Observe that f encodes two facts: all errors below 1.5 are considered negligible and large errors never weigh more than c. The first reasons of this settings is that visual inspection showed that for most images, an error below 1.5 % corresponds to a visually pleasing result. Of course this is highly subjective, e.g. a missing limb from the segmentation of a cow might be an error of 0.5 % but is visually unpleasing, or an incorrectly segmented low-contrast area has an error of 2 % but is visually not disturbing. A second reason for having a lower limit on the errors considered significant is that for most segmentation problem instances, it is hard to define a single precise ground truth segmentation. This is due to a number of factors including mixed pixels, shadows etc. In their user study for evaluating the performance of the Intelligent Scissors’s algorithm for image segmentation, Mortensen and Barrett (1998) compared the results of their algorithm to those of a suite of users (including variation within them) rather than to a fixed “ground truth” that was itself determined by a single user. The reason for having a maximum weight of c is that users do not discriminate between two systems giving large errors. Thus errors of 50 % and 55 % are equally penalized. Note that ideally we would learn f(e) by performing a user study.

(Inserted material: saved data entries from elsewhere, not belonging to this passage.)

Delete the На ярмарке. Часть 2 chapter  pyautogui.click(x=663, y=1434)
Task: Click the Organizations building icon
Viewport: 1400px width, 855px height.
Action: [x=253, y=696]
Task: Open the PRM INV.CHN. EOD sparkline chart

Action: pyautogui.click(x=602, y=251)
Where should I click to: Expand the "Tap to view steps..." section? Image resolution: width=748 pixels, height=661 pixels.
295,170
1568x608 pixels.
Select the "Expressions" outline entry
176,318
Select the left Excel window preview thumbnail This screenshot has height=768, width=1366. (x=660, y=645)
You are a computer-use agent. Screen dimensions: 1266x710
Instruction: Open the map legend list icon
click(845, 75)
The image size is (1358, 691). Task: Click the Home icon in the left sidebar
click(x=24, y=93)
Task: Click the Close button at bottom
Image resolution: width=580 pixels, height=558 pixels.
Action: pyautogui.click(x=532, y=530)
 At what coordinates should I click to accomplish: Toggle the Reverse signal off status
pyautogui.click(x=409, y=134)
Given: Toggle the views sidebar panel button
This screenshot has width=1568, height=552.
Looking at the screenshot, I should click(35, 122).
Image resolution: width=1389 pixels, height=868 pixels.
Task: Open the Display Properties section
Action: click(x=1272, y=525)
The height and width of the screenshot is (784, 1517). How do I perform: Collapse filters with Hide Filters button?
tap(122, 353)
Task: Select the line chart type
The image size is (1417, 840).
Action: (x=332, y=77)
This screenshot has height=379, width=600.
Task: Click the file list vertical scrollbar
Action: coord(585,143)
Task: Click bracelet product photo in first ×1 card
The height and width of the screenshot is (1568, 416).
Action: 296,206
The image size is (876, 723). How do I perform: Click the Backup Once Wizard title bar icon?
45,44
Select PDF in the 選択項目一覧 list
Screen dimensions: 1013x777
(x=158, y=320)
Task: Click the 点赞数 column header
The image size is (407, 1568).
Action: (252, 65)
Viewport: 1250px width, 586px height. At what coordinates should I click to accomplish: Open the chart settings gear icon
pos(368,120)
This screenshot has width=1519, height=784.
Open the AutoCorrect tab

Due to runtime limitations for parameter learning, we do want to run the robot user for not too many brushes (e.g. maximum of 20 brushes). Thus we start by giving an initial set of brush strokes (cyan/magenta in e.g. Fig. 2(c)) which are used to learn the (initial) colour models. At the same time, we want that most images reach a Hamming error level of about 1.5 %. A run of the robot user for the GCA system showed that this is possible (i.e. for 68 % of images the error is less than 1.5 % and for 98 % less than 2.5 %). We also confirmed that the initial static brush trimap does not affect the learning (see Sect. 6) considerably.6

4 Evaluation Using a Robot User

We start the robot user from an initial fixed set of brush strokes (the “static brush trimap”) such as the one shown in Fig. 1(b). The robot user puts brushes in the form of dots with a maximum fixed size (here 4 pixel radius). At the boundary, the fixed brush size is scaled down, in order to avoid that the brush straddles the boundary. Figure 2(c) shows an example robot user interaction, where red/blue dots are the robot user interactions and cyan/meganta are fixed brushes.

Given the ground truth segmentation yk and the current segmentation solution y, the robot user model is a policy s:(xk,yk,uk,t,y)↦uk,t+1 which specifies which brush stroke to place next. Here, uk,t denotes the user interaction history of image xk up to time t. We have investigated various options for this policy: (1) Brush strokes at random image positions. (2) Brush strokes in the middle of the largest, wrongly labelled region (center). For the second strategy, we find the largest connected region of the binary mask, which is given by the absolute difference between the current segmentation and ground truth. We then mark a brush stroke at the pixel which is inside this region and furthest away from the boundary. This is motivated by the observation that users find it hard to mark pixels at the boundary of an object because they have to be very precise.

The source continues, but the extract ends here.